How I Memorize Music



When I was first starting to do a lot of playing from memory (preparing for a big competition in my first year of graduate school), I wanted to have some sort of method that would help me feel certain that I had studied the music enough to know it for sure.   I thought that if the process of memorization felt systematic, I could be sure my preparation was thorough, which would translate into more confidence on stage.

I developed the following system at that time, and it has served me well in the years since.  I will devote future articles to some of its finer points, and why it works.  For today, however, I’ll cover the basic steps, so you can start using this system immediately.

The first thing you need to do is choose a short passage to memorize.  The principle of small sections is absolutely crucial to successful memorization – I can’t stress this enough!

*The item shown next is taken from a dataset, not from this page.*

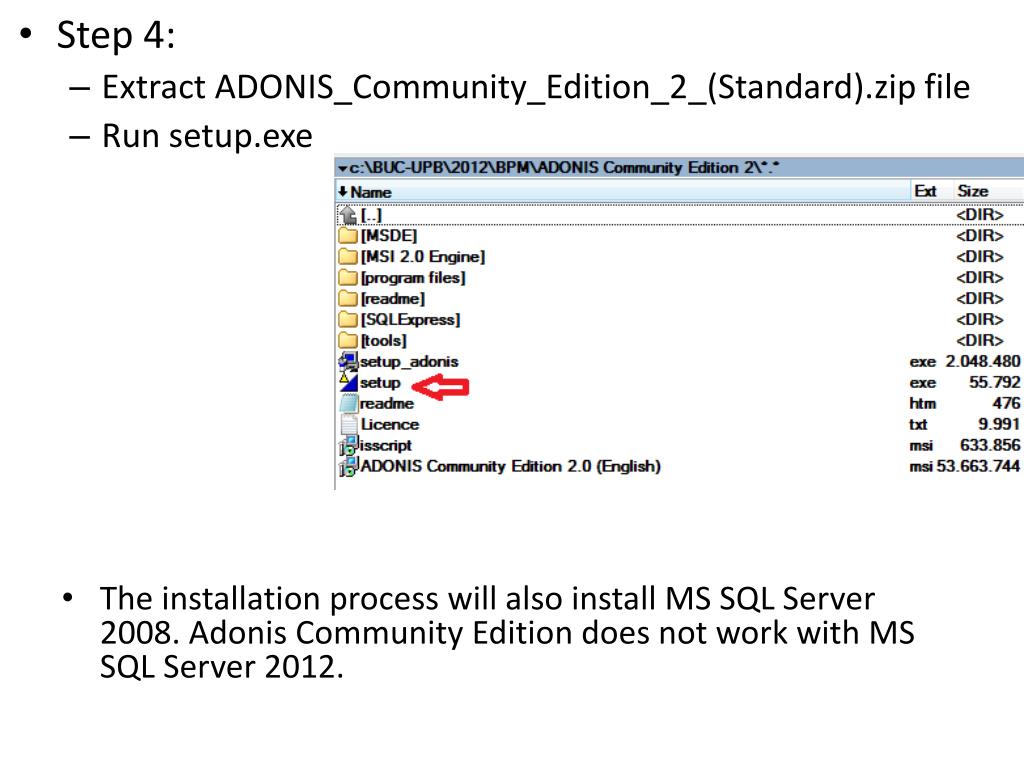
Task: Click the parent directory up-arrow icon
Action: [347, 215]
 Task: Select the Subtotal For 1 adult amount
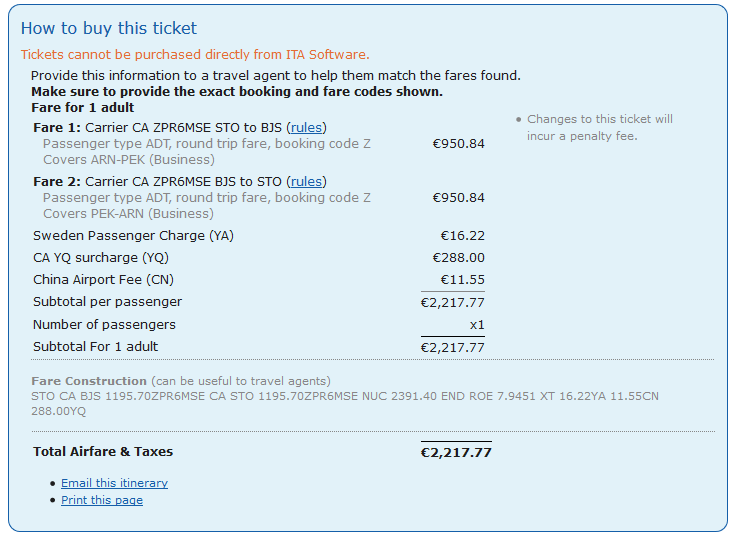[x=453, y=348]
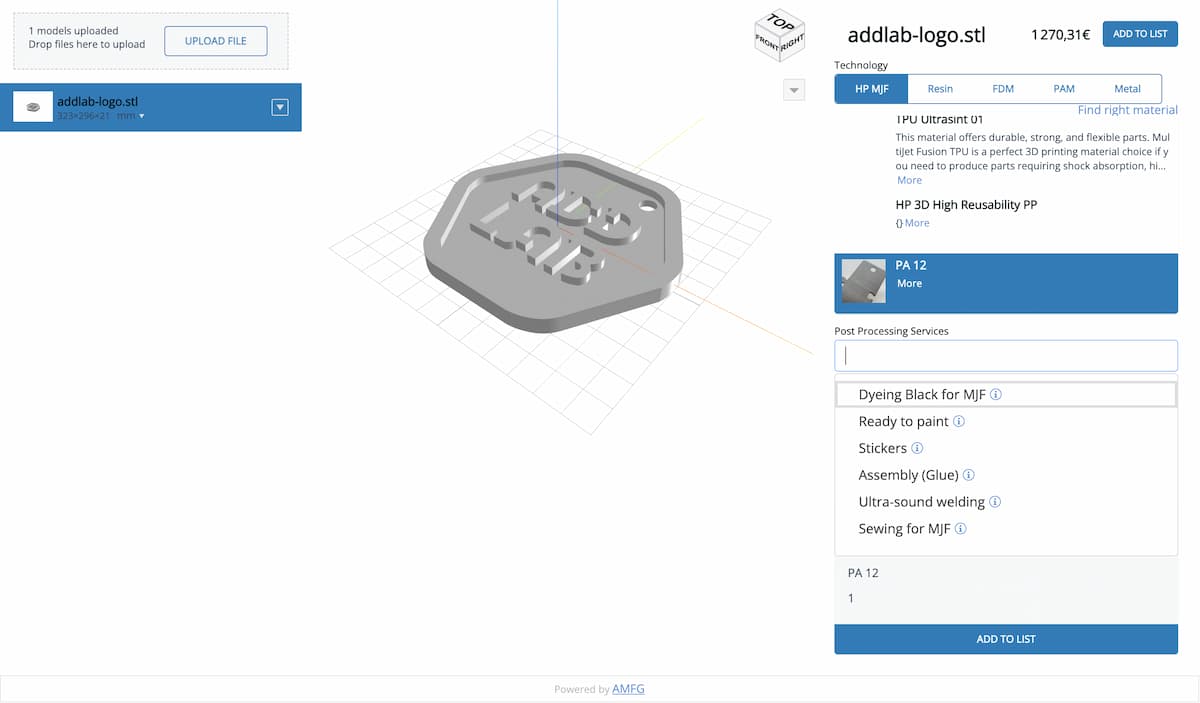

Please read my previous post on the topic of small sections if you need more information.

Once you’ve chosen your section, here’s what you do:

First stage:  Learning the passage mentally

1.    Play the passage twice through, reading it from the music, with the metronome on.
2.    Now, without looking at the music, think the passage through once at tempo (i.e., keep the metronome on).
3.    Play the passage once more while reading the music, noting anything that you forgot or didn’t know when you thought it through.
4.    Look away from the music, and think the passage at tempo another two times.

Total:  six times, three times playing from the music, three times thinking it through without the music

Second stage:  learning the passage physically

1.    Play the passage twice through, reading it from the music, with the metronome on.
2.    Now, without looking at the music, play the passage once through at tempo (keep the metronome on).
3.    Play the passage once more while reading the music, noting anything that you forgot or didn’t know when you thought it through.
4.    Look away from the music, and play the passage at tempo another two times.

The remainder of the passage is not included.